Posted: 2014-07-30 @ 8:11am PT
What a bunch of fact-less whining about nothing. Do you know what the national unemployment rate for programmers is in the United States? Less than 1%. And HELLO wages ARE going up at an average rate of 6.5% per year because THERE IS A SHORTAGE! That's double inflation rate if you're a programmer or DBA or the like. I barely touch my linkedin account and yet still receive a good 5 - 10 recruiters a week emailing me / calling me. My last job switch came with a 30% pay increase. If I left my current company now, I'd receive another 30% pay increase - I never got a chance to finish college. I only have 8 years experience and am already making over a 6 figure salary with 6 weeks vacation and free health care. There are a 100 other new jobs a week in my medium sized city that would do the same or better and NO I don't live in CA.


Sure, go ahead, import more foreign workers. No one cares or will even notice. The worst that will happen is a lot of companies will get fair/poor programmers who can't speak English and don't really understand the business they are working in. They will always be junior / middle programmers getting bottom of the barrel jobs that the skilled people pass up. And when the layoffs come, who goes first? This literally just happened at my company. Laid off 100s of people in one day and guess what nationality 50% of them were? Guess what nationality 6 months later are still looking for jobs? Do you really want these bottom of the barrel jobs where you aren't expected to really communicate, have mediocre skill sets, mediocre pay and will be the first to get laid off at a company that is doing OK limping along with a work force that has no skill or direction?
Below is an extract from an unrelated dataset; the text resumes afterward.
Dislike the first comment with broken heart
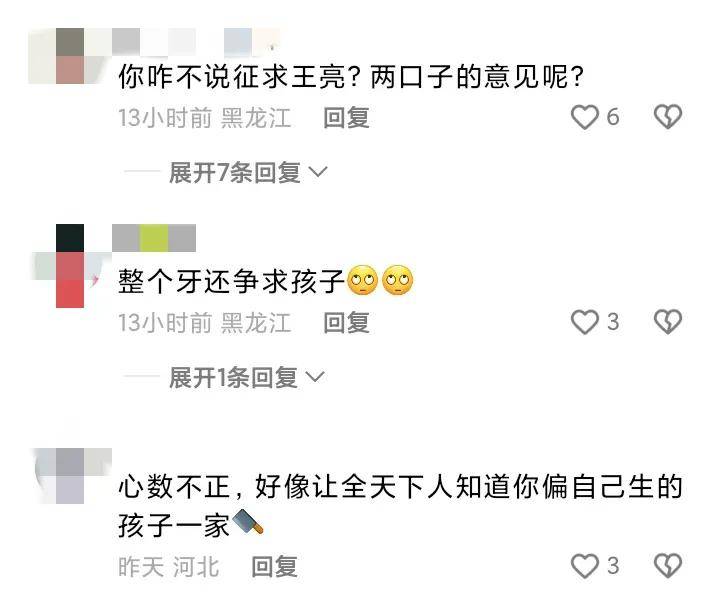This screenshot has height=602, width=720. (668, 117)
And since when does a college degree in CS mean much of anything in the field? Let me see... not since about 1999. College does very little to prepare you and unless you are dead-set on working for one of the huge mega corps being just a small cog in the giant wheel and can be let go at any time (IBM, Oracle, MS etc.), a college degree means very little compared to your experience. Unless you want to program in fortran, cobalt, python or other mostly un-used languages, most colleges won't teach you how to do anything useful. I get that maybe we import more H1B workers than we used to. Maybe the golden age of fortune and glory being an English speaking software engineer will soon come to end. But the article speaks as if it's already happening and takes a few examples of people barely making anything in the industry and always getting laid off (I skimmed, but say a $40k salary quote in there somewhere - wtf?). The people in these examples must be really terrible at what they do. Terrible journalism. Factless ranting. Why am I even responding. I should get back to work... got lots of software to write.

Undisclosed:

Posted: 2014-07-25 @ 10:55am PT
12 years at Microsoft developing Windows. Have all the latest skills.

I work for an Indian now that sells to US firms and sends all the money and jobs back to India.

Sad when today the only job I could find is a VP role training Indians and sending all our technical know-how to Mohali.

Bill Gates is a Traitor:

Posted: 2014-07-22 @ 7:37pm PT
End the Indian unqualified H1-B visa scam ruining U.S. Corporations technological edge now! Write your Congress reps to kill this fraudulent racket destroying American middle class jobs for short term reckless exec greed!

Paul:

Posted: 2014-07-17 @ 12:03pm PT
Towards the end of my IT career at Motorola, the majority of the people that I was working with were employees of companies like Tata and Infosys and were presumably on H-1B visas

ALincoln:

Posted: 2014-07-14 @ 4:17pm PT
The H1B Visa Program is destroying the American middle class.

john80224:

Posted: 2014-07-14 @ 11:38am PT
"A company spokeswoman said Infosys has about 17,000 employees in the U.S., about 25 percent U.S. hires."

NASSCOM produced a report a couple years ago touting that 1/3 of their onshore staff is not on visa. What they did not speak to was breakdown by 1) job role nor 2) remaining percentage of the 1/3 that were on GC vs. citizen.

Anecdotally, from personal observation and a great many accounts from others, I'd be surprised if InfoSys or NASSCOM in general has 10% of their core technical staff who were born in the US.